The main adjustments between operating profit and like-for-like operating profit are the results of Blacks, which was a £10 million (16.23 million dollars) loss, and other business acquisitions, which were a £1.7 million (2.76 million dollars) loss. There was continued robust performance in core Sports fascias with gross margin ahead of expectations. The principal reasons for the initial loss of £10 million (16.23 million dollars) in the Blacks business are a critical lack of stock and unsustainable cost base. Much of the loss was incurred in the first three months. There was a further reduction in operating profit but this was mainly because of the phasing of earnings streams from new acquisitions and acquisitions made in the prior year together with duplicate and excess warehouse operating costs incurred in the transition to the centralised Kingsway warehouse.
JD Sports Fashion continues to develop in Europe. Seven stores opened in France and three stores opened in the period in Spain. Peter Cowgill, Executive Chairman, had said in April that results in the short term would be hit by the recent expansion activity in the group, the relocation of distribution facilities and the resolution of the stock and property issues in the Blacks business. And this did happen but the group believes this is a very positive platform for future development.

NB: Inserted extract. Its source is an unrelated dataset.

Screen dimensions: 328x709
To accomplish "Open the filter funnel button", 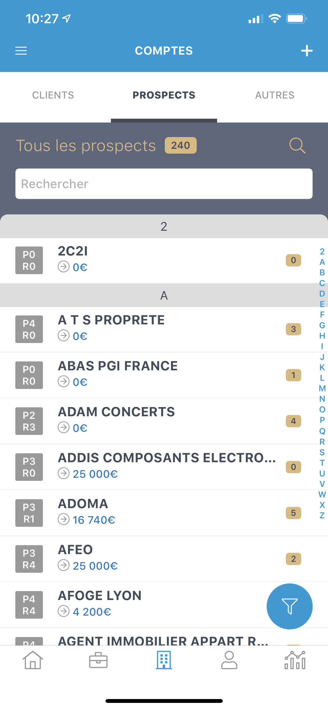I will pos(289,606).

“I am pleased to report that our primary JD fascia remains robust and we have increased our overseas presence with the intention of producing long term value for shareholders,” said Peter Cowgill. “The robust trading in the Sports Fascias has continued since the period end although trading in the Fashion Fascias has been more difficult. Our Outdoor business continues to stabilise and aims to break even in the second half before any restructuring charges.”
However results for the full year depend on the sales and margin performance in December and January. In spite of the economic pressure on margins, and the general increase in taxation and other levies across Europe, the group is confident of delivering results that are in line with expectations.